About this exercise: Taking the listing below, restate word for word each line from the line with "This screenshot has width=429, height=327." to the line with "Copy the checksum of icpApi.bin", ends included, and stop there.

= = =

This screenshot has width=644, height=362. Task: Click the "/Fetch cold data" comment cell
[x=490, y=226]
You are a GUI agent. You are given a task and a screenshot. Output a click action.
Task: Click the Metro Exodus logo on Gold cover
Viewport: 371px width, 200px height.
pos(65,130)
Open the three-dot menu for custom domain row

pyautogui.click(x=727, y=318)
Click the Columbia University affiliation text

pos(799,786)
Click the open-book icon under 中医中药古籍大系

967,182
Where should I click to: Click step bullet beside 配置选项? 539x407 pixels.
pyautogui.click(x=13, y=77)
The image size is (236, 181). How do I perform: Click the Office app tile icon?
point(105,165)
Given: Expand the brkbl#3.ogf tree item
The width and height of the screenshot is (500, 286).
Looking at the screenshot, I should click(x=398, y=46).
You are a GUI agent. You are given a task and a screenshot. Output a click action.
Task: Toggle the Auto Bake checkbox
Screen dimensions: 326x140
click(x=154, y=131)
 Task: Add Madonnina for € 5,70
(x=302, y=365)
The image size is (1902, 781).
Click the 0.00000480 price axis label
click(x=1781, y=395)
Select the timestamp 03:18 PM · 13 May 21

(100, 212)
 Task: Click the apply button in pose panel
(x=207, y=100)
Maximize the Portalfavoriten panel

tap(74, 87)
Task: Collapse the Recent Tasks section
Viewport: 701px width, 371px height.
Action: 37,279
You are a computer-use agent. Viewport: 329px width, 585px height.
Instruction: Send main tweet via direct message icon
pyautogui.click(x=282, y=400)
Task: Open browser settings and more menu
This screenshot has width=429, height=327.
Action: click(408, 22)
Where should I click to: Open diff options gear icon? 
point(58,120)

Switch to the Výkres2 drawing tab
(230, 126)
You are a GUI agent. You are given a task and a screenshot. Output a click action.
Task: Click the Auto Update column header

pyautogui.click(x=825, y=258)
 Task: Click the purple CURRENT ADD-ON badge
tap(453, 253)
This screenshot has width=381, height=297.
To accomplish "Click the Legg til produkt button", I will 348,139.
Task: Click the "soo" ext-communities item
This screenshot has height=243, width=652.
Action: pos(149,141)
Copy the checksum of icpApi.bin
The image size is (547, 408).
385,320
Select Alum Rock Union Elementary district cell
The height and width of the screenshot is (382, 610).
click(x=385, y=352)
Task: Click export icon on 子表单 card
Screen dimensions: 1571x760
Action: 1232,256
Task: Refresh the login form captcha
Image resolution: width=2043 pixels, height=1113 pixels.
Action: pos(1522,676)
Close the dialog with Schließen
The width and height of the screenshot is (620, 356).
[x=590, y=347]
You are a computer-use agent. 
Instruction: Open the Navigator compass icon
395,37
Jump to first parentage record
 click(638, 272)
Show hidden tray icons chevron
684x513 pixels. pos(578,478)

= = =

Answer area:
This screenshot has width=429, height=327.
Action: click(408, 22)
Where should I click to: Open diff options gear icon? 
point(58,120)

Switch to the Výkres2 drawing tab
(230, 126)
You are a GUI agent. You are given a task and a screenshot. Output a click action.
Task: Click the Auto Update column header

pyautogui.click(x=825, y=258)
 Task: Click the purple CURRENT ADD-ON badge
tap(453, 253)
This screenshot has width=381, height=297.
To accomplish "Click the Legg til produkt button", I will 348,139.
Task: Click the "soo" ext-communities item
This screenshot has height=243, width=652.
Action: pos(149,141)
Copy the checksum of icpApi.bin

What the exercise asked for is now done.